Il distacco, la preparazione a salvare le radici, le rivelazioni nei nostri letti soli, i giorni della segretezza e dei nascondigli, i momenti di terrore, i nostri momenti di terrore… hanno avuto termine. Cerco invano il terreno sotto i piedi per venire a te. Mi abbasso il cappello fin sotto il naso per non mostrare le mie lacrime poco virili. Ora che non sono più rintanato; disertando le mie ombre non mi salverò; esposto sotto i tuoi occhi dolcissimi non avrò più volto. Ma ecco. Ora sento l’odore della sabbia bagnata, il profumo delle alghe e delle conchiglie incrostate d’argento, il sale mi si appiccica addosso, il mare bisbiglia come un ticchettio eccitante.

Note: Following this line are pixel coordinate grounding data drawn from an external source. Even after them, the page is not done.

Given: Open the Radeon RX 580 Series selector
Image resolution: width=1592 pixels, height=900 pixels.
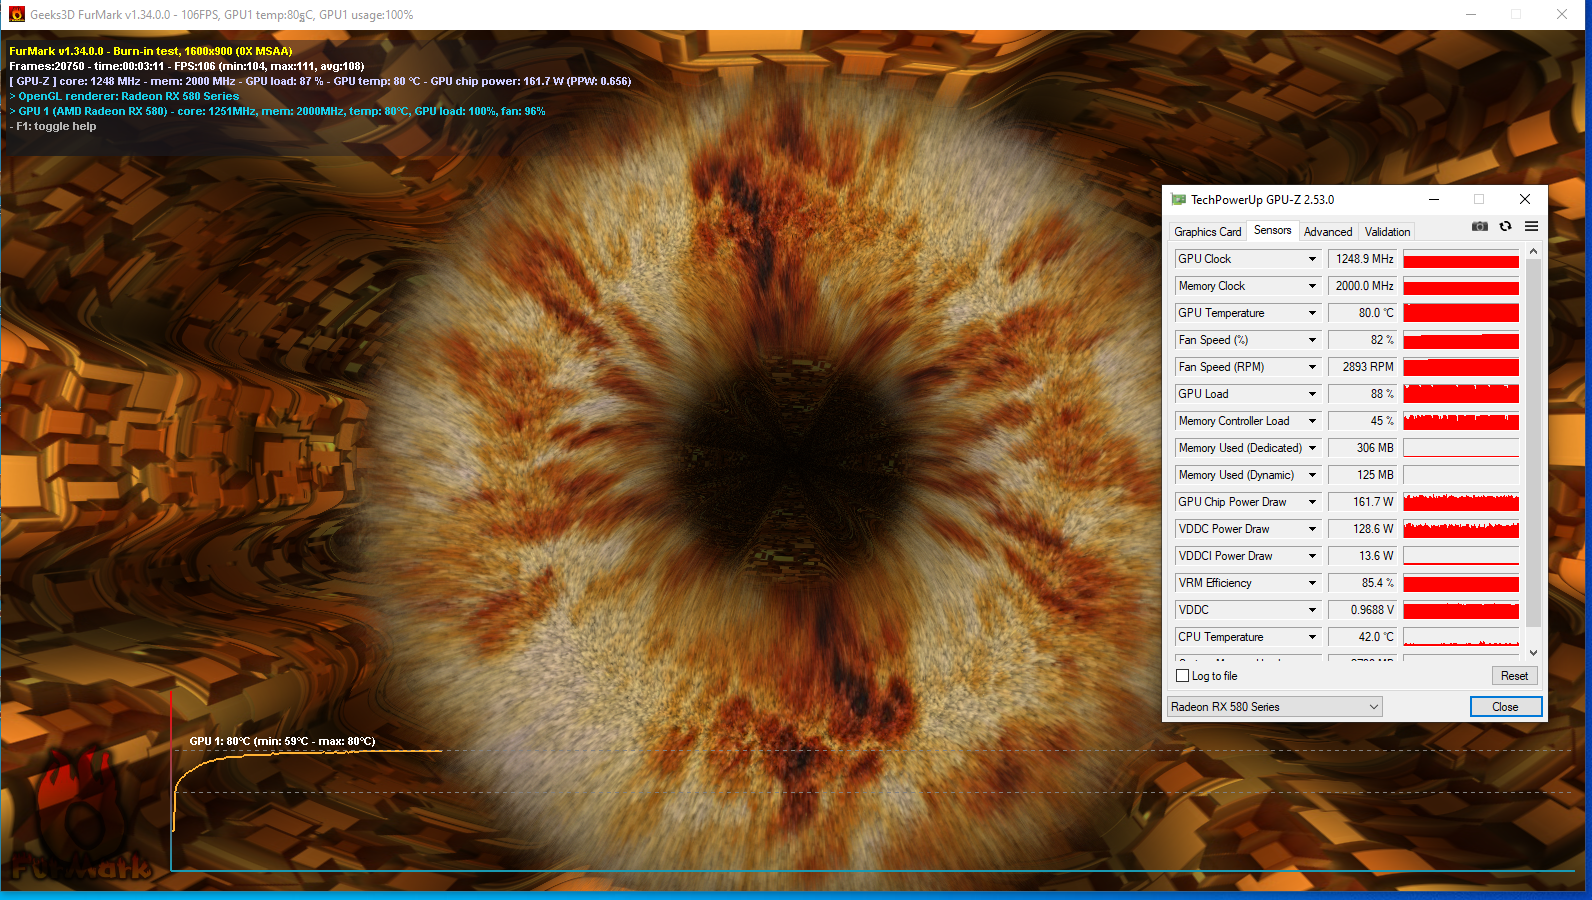Looking at the screenshot, I should point(1275,707).
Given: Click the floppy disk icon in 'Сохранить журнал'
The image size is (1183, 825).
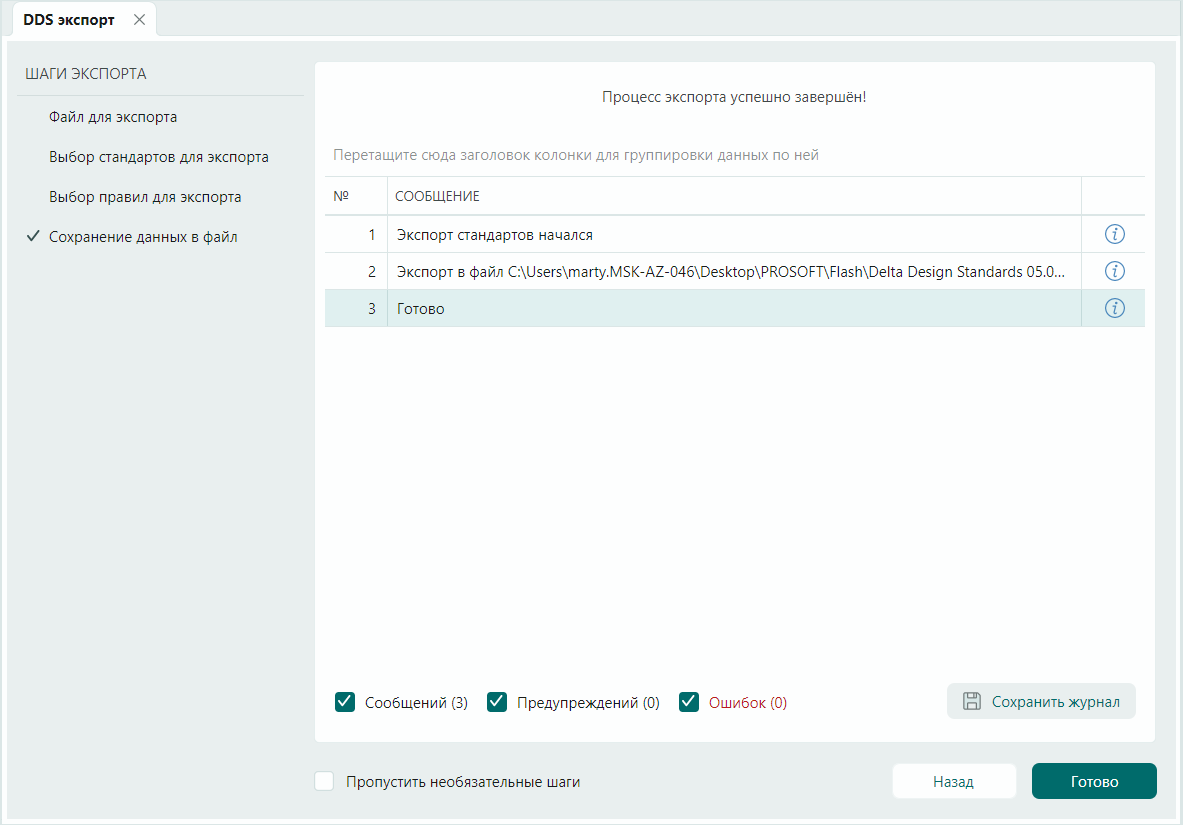Looking at the screenshot, I should click(x=971, y=702).
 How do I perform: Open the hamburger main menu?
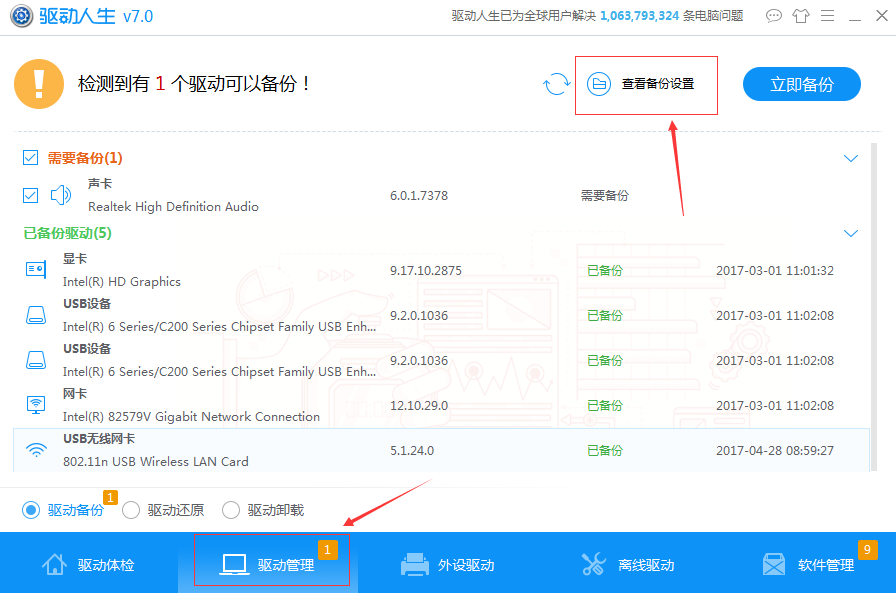pos(827,16)
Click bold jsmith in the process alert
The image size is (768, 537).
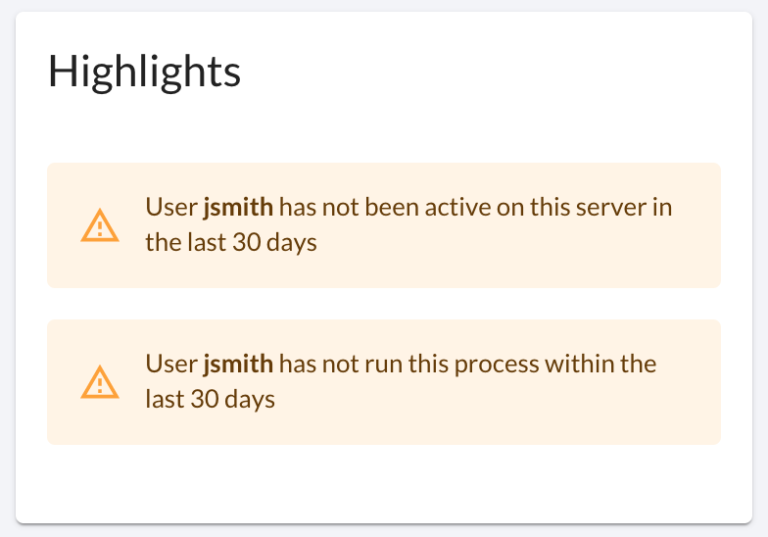pos(238,364)
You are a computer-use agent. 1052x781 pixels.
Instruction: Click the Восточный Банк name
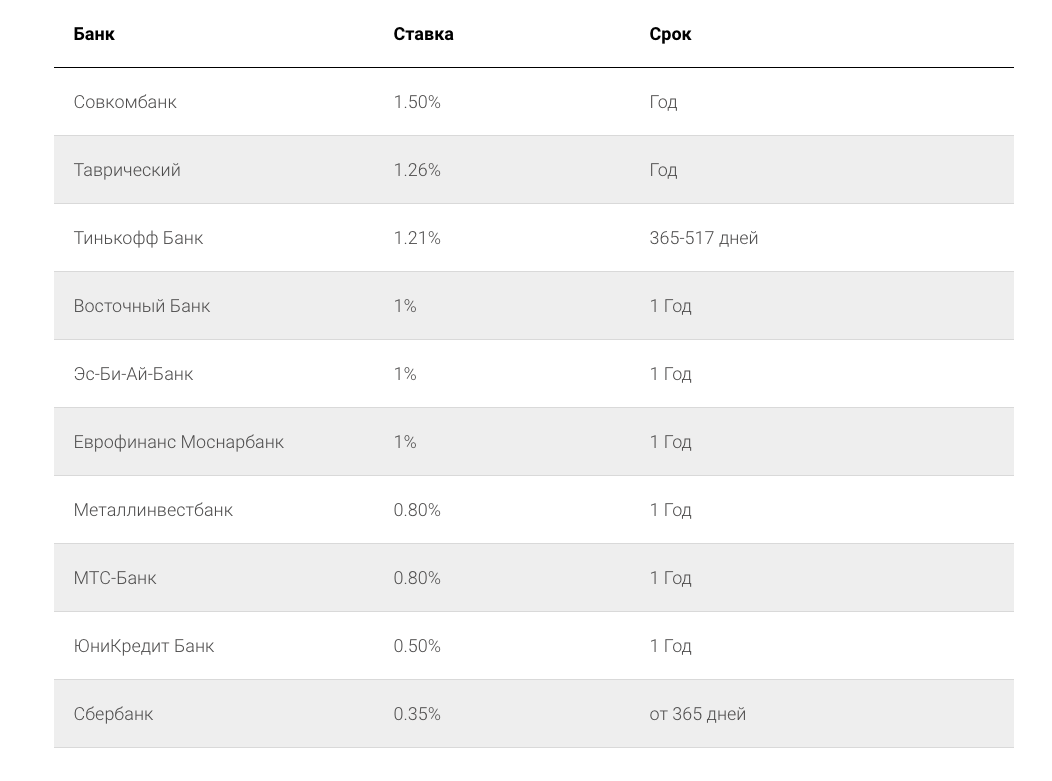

Eccoti, sei lì, che mi vieni incontro, con i capelli presi dal vento non m’infliggi immobilità; come un fiore che cammini; come un angelo di Klee; questa è la salvezza. Questo in fondo è ciò che dà a tutte le paure emozioni incessanti. Andare… andare… all’altro… pur su tizzi accesi, pur senza fiato, pur con l’affanno e i tremiti. E il tuo corpo, ora, ti precede come una lanterna che, lungo un vicolo scuro, tira fuori una cosa dopo l’altra dalle tenebre in un ampio cerchio di luce, e abbaglia il mio antico teschio e il senso d’una nuova alba, bagnata di mare.